South America Living

Tips for Traveling Around South America

Planning an adventure in South America? Here are some tips and information on what travel is like on the continent, so that you can be a bit prepared for what you will encounter on the road beforehand.

Map of the Pan American Highway
Surprises can be fun… but when on the road in a foreign country surprises are usually stressful, and often costly. Arm yourself with the information below on transport, food and housing before you hop on the plane!
 

1. Transportation

Busses are how most travelers get around in South America, and in Brazil, Argentina and Chile, very comfortable with reclining sears, movie screens, snacks available or meals served and in-cabin bathrooms.

Venture off into rural Bolivia or Ecuador, and it will be more of a ‘chicken-bus’ style bus, yet very cheap! If you prefer to take driving into your own hands, car rental agencies are in all major cities.

Rentals are sometimes older model used cars – what you see on the road in countries such as Bolivia, Chile or Ecuador – but when in Argentina or Brazil will be newer automobiles, more like you would expect at home.

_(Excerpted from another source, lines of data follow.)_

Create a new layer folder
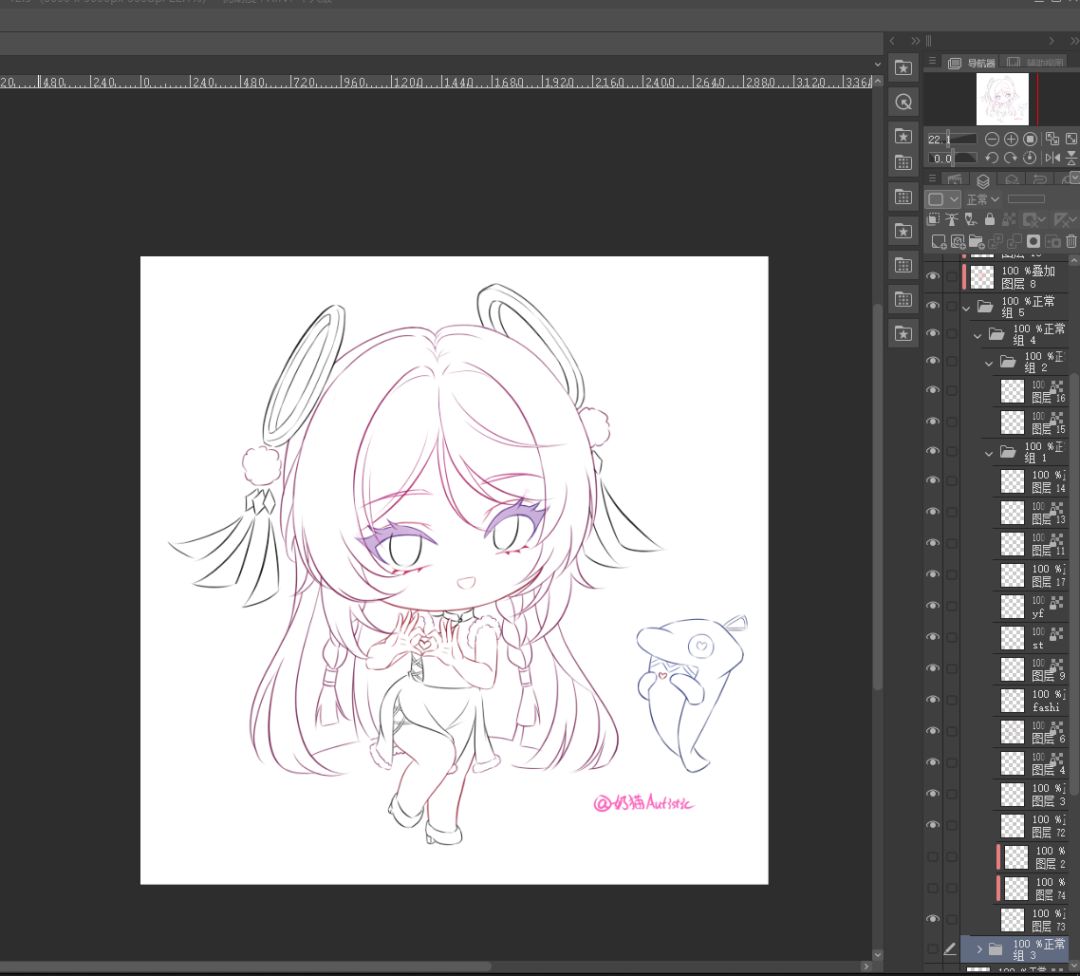Image resolution: width=1080 pixels, height=976 pixels. point(977,242)
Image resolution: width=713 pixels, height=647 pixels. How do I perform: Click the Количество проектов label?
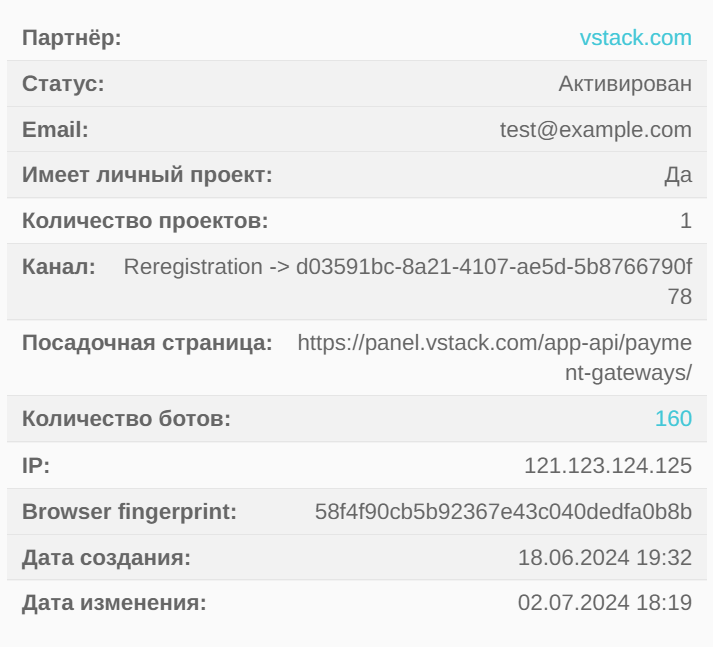click(x=145, y=221)
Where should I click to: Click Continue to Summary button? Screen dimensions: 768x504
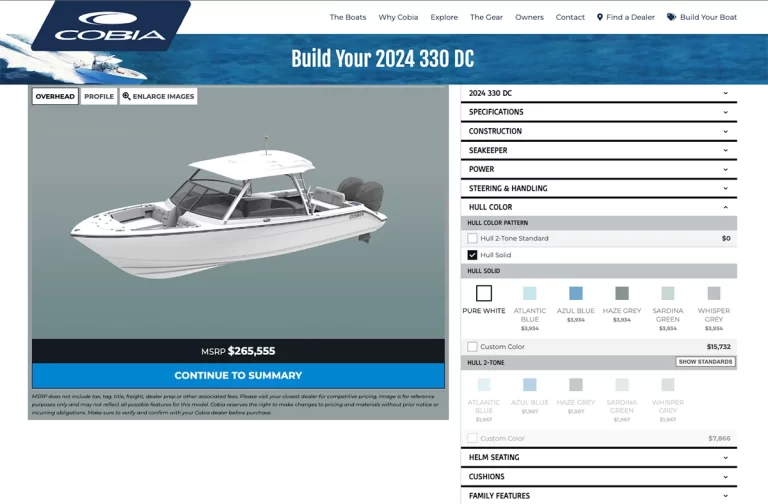pyautogui.click(x=238, y=375)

It is very easy to rent a car in most countries, and low cost. You must have a valid drivers license from your country of origin, or an International Driving Permit – good for one year from the date of purchase. You can get an International Driving Permit online by clicking here.

More information on traveling via automobile is here: Traveling by Caravan in South America.
 

2. Food & Dining Costs

No one wants to travel to a foreign country to then have to sit in their hotel or hostal every evening to eat, simply because they are on a tight budget. Heck, South America is a top destination for budget travelers primarily as there are countries where you can eat and sleep for cheap.

How? Easy. If on an extended trip (not just a week or two) then definitely stay at an apart-hotel or hostal with a kitchen to cook some meals in. Hostals are great for this, as usually it is a social affair and you get to meet other travelers from around the world.

But if on a short trip to see some highlights then it is back home and back to the office… one tip is to have your main meal at lunch time, and enjoy a filling menu del dia (lunch of the day), preferably near a tourist attraction you are going to hit up after.

Available throughout the continent, it will be a bit more in Argentina and of higher quality, but dirt cheap in the ‘economical countries’ Ecuador, Bolivia and Peru.

At night, stroll around wherever is of interest and have a lite meal instead of the 4 star pricey version at an upscale restaurant. Save that for one special night, in a special place at a restaurant recommended by other travelers.

More tips on how to save costs on food is in this article, that has a focus on South America: Saving Costs on Food and Eating Out While Traveling.

 
3. Housing & Hotels

You know the answer to this one: hostels. Hostels are everywhere and an experience in and of themselves. The majority are locally owned, often by families who are keen on getting to know you and learn about where you come from, others more party-style atmosphere marketed to young travelers looking for that kind-of thing.

Apart-hotels – or apartments connected to a hostel, many offer that service and will advertise online – are excellent as of course you can do your own cooking for some meals, but also as it gives you privacy and a space to de-stress if you need to.

If one of your main goals of your trip is to experience living with a local family, then get online at www.couchsurfers.com and find yourself a host. It is a free service, meant to connect travelers with local families or persons who want to let them crash on the couch or in a spare room, and experience the area they live in like a local does.